Участок находился на первом этаже панельной пятиэтажки. Неприметная табличка извещала, что здесь и есть участок милиции пятого Кировского отдела города Иркутска. Скучный казённый коридор, стены, снизу окрашенные зелёной краской, сверху побеленные. На полу вышарканный линолеум. Стенд «Их разыскивает милиция» с помятыми и откровенно пролетарскими рожами. Табличка на дверях кабинета: «Участковый уполномоченный милиции старший лейтенант Скретнёв Николай Фёдорович». Скромный кабинет участкового — стол, стулья, шкаф. И пианино, старое, благородного чёрного цвета, с позолотой, подсвечниками и двумя ножками. Внезапно.

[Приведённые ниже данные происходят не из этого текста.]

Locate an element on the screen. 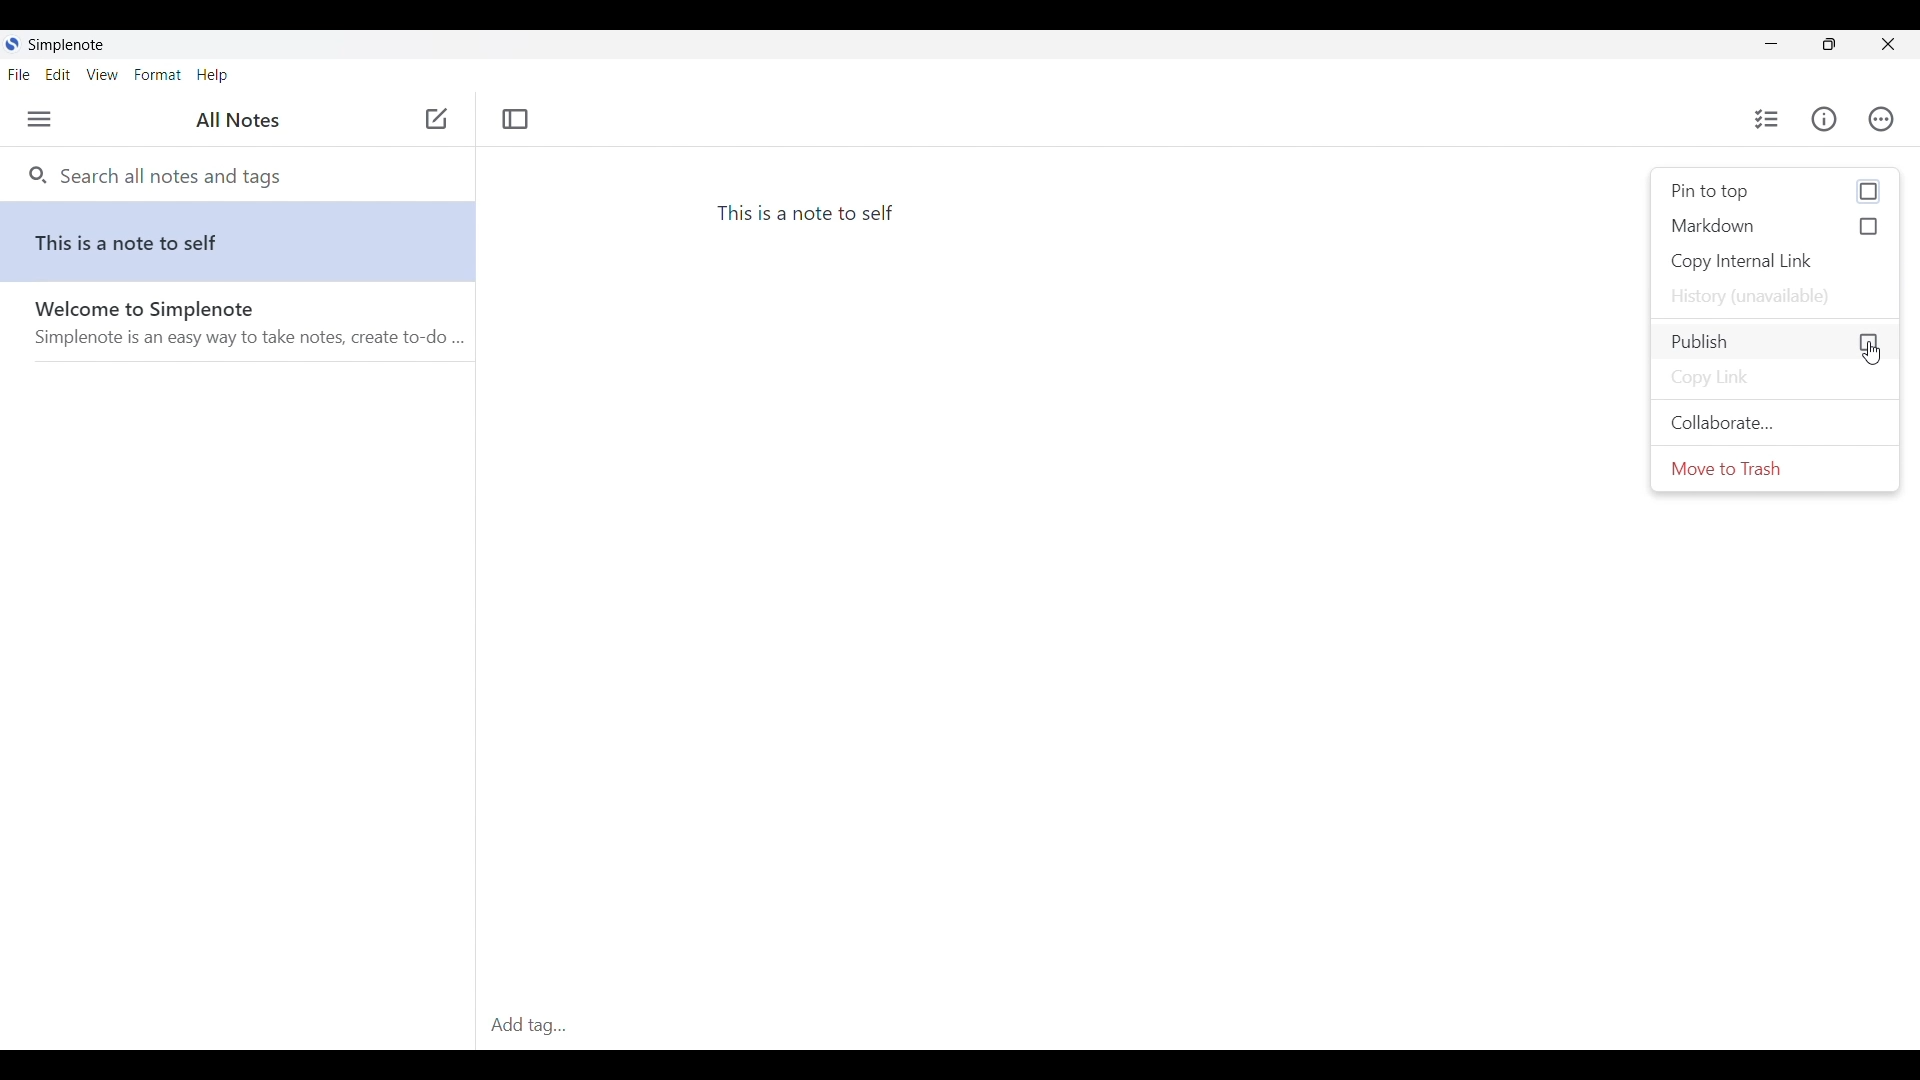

— Играете? — спросил я на входе. Не удержался.

— По наследству досталось от прежних жильцов, — не отрываясь от писанины, сообщил участковый.

Мне стало стыдно. Наверное я не первый, кто об этом спрашивает. А скорее всего, его давно задолбали этим вопросом.

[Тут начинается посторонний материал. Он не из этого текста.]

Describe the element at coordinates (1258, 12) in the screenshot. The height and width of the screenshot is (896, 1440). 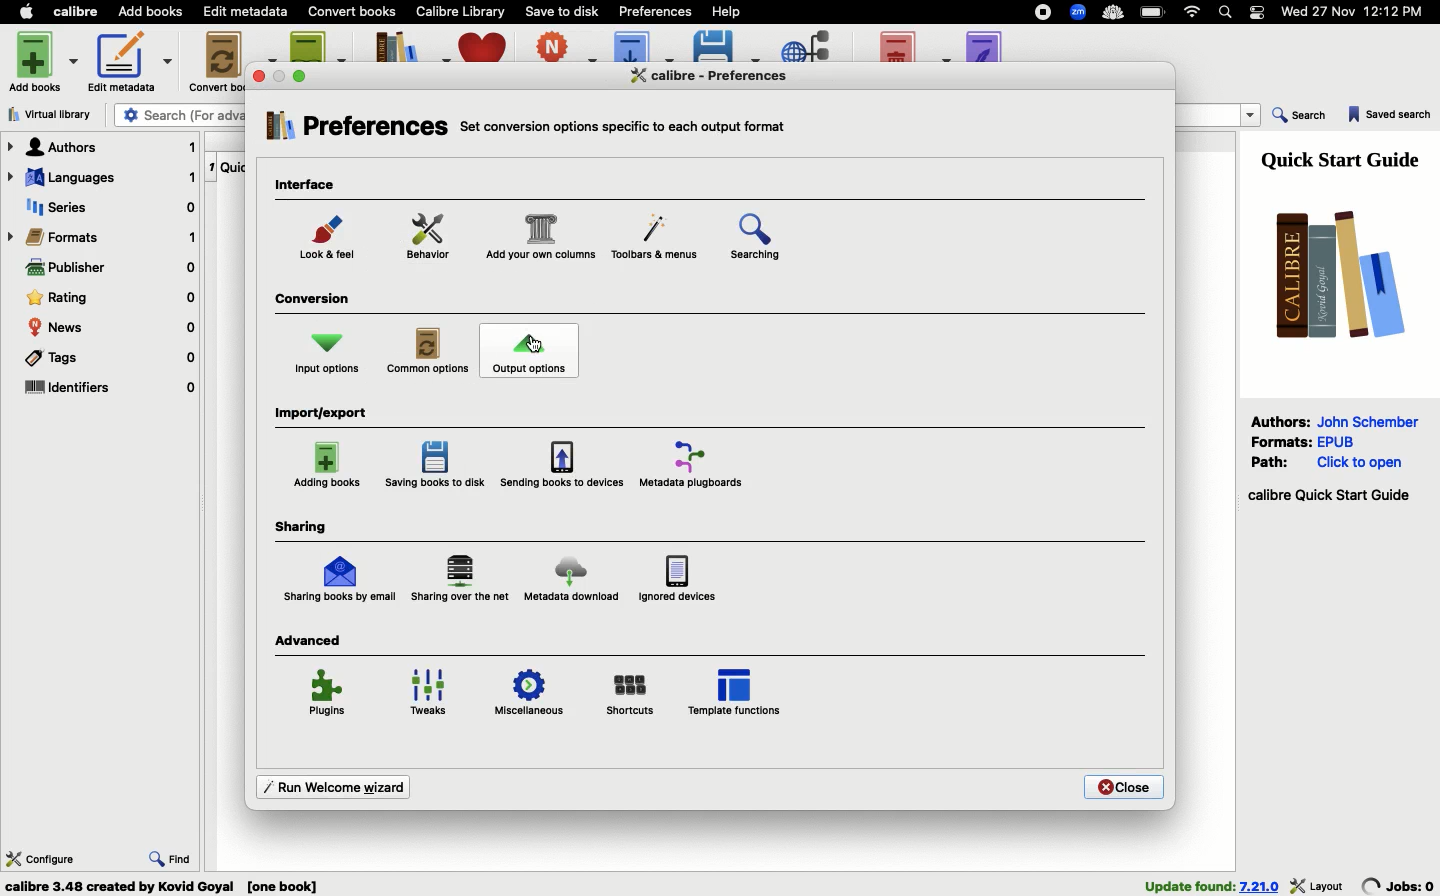
I see `Notification` at that location.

— А, это вы, — оторвался наконец от работы хозяин кабинета. — Пришли? Молодцы. Садитесь. Как самочувствие?

— Нормально.

— Ну и хорошо. Продолжим разговор? Ну так что привело вас в тот дом? Причём дважды.

— У нас на учёбе…

— Стоп. Давайте без вранья. Я запросил вашу учебную программу, не было никаких мифических заданий на тему деревянной архитектуры.

— Ну не было.

— Тогда что?

— А ругаться не будете?

— Вот этого обещать не могу.

— Да и ладно. Клад мы искали.

— Клад, значит. И как, нашли?

— Нашли, — потрогал я порезанную щёку. — На свою голову.

— Немножко не то, ага? — подмигнул участковый. — Вы же взрослые ребята. Понимаете, что могло закончиться не так весело?

— Очень хорошо понимаем.

— И что в центре города могли пострадать люди.

— Зато мы человека спасли, — не выдержал Лёха.

— Справедливо. Не окажись вы в тот день в доме, гражданин Слизко погиб бы.

— А он выжил?

— Жив. В третьей Кировской больнице на лечении. В связи с чем объявляю вам благодарность за спасение человеческой жизни.

— Было бы кого спасать.

— Зря вы так, ребята. Любая жизнь ценна. А с гражданином Слизко провели беседу. Рассказали, что спасли его совершенно случайно. Обещал встать на путь исправления. А мы ему поможем, верно?

— Э-э-э… ну да, — пожали мы плечами.

Если советскому обществу так уж необходим вконец опустившийся пропойца, кто мы такие, чтобы быть против?

— Было бы очень хорошо, чтобы вы взяли над ним шефство. Навестили в больнице, по хозяйству помогли…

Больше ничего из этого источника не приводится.